05-20. Рождественские испытания и др. неприятности

Праздник Рождества - 7 января  в 1995 году снова преподнес мне испытание: спустя год после смерти Толика, в этот же день неотложка привезла нас с Машей для обследования в Клинику института Скорой помощи, что на Будапештской улице. Всю ночь у нее болел живот, а когда утром вызвали врача, тот заподозрил у нее острый аппендицит и дал направление в больницу. В больнице все произошло так неожиданно и неотвратимо быстро, что я не успела даже этого осознать: после первого же осмотра дежурным хирургом, Машу раздели, уложили на каталку и увезли в операционный зал. В жутком состоянии ужаса и растерянности я подхватила все то, что мне оставили от моей дочери - шубку, сапоги, платье, белье, нашу сумку, собранную для больницы - и поехала домой: раньше, чем через три часа после операции и перевода Маши в палату из отделения реанимации, я не смогла бы увидеться с ней. Мне до сих пор не хочется углубляться в воспоминание подробностей этого, одного из самых тяжелых для меня дней.

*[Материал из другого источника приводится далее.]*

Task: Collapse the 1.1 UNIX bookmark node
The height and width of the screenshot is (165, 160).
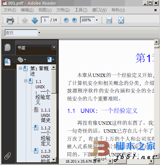Action: (x=26, y=81)
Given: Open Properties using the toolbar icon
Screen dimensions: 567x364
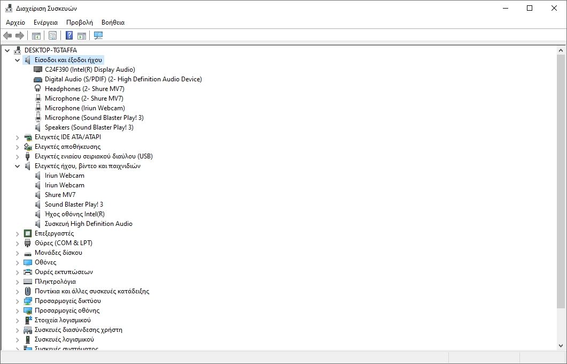Looking at the screenshot, I should tap(52, 35).
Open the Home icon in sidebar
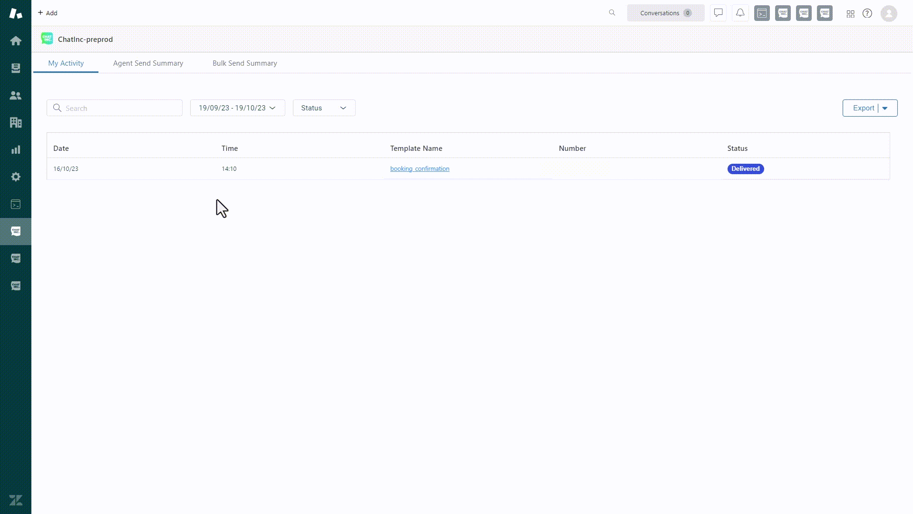 click(16, 41)
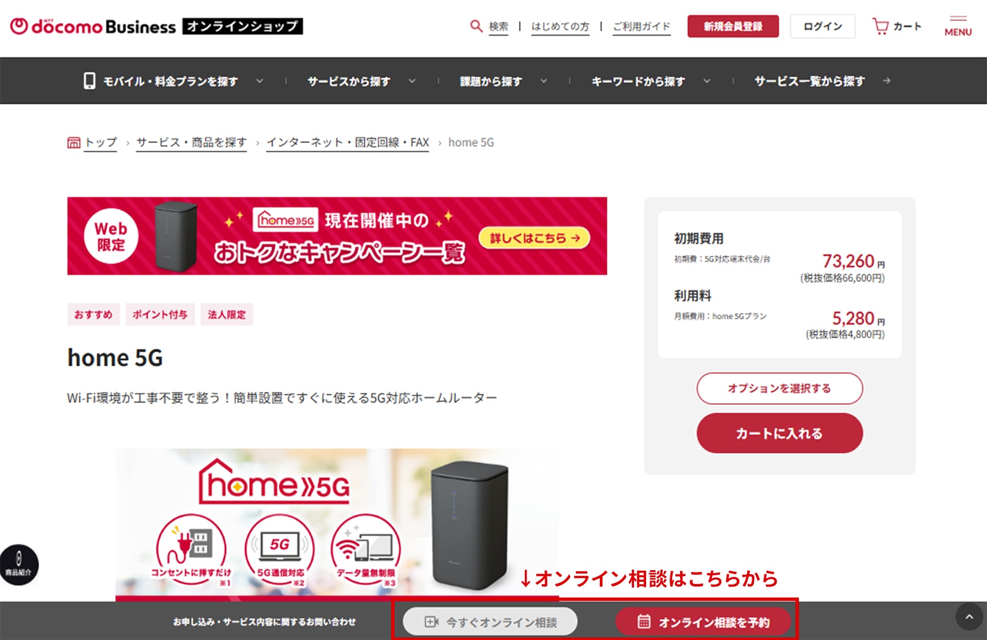This screenshot has width=987, height=640.
Task: Click the オンライン相談を予約 button
Action: tap(703, 622)
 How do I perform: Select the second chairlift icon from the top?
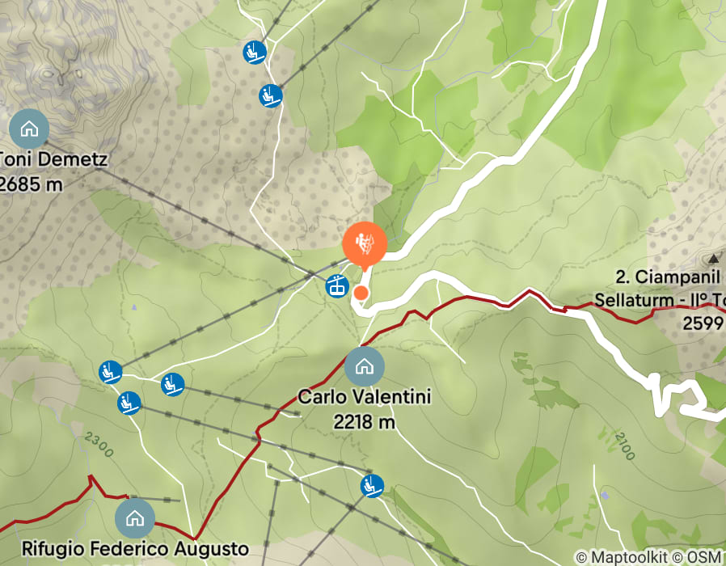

Пролежала Маша в больнице довольно долго - аппендицит  казался гнойным,  заживление раны проходило с трудом. Я впервые узнала, сколько мужества и внутреннего благородства было, оказывается, в моей юной дочери (самой молодой в этой взрослой больнице - ей тогда только  что исполнилось шестнадцать лет!): она ни на что не жаловалась, не капризничала и даже, чем могла, помогала своим  соседкам по  палате - в основном, пожилым женщинам, многие из которых тоже были после различных операций. Машу в палате любили, и мне это было приятно. Моя мама, например, во время болезни ведет себя гораздо менее сдержанно: всего боится, жалуется и всячески взвинчивает нас, создавая особые, искусственные проблемы, заставляющие меня  чувствовать мою бесполезность и неумелость всех моих стараний оказать ей какую-либо помощь. И дело здесь не только в возрасте, но и в характере.

До самой ее выписки я ездила к Маше в больницу по  вечерам и в выходные дни,  сменяя маму, приносившую ей обед в термосе (в больницах кормили по тем временам крайне скудно), а днем - по-прежнему вкалывала в своей жилищном отделе.

К лету нас с Таней Шипилиной повысили в должности: она стала ведущим специалистом, а я - главным, получив от уволившейся Тани Ивановой по наследству и ее должность, и ее обязанности. Теперь, помимо своих прежних дел, я отвечала за состояние нашего АРМа, участвовала в работе офицерской комиссии и вела все плановые и льготные категории обеспечения очередников.  Самым  приятным  моментом  в данной ситуации оказалось выравнивание моего служебного положения с Сивец, вежливо-приказной, снисходительный  тон которой, по-прежнему, выводил из равновесия.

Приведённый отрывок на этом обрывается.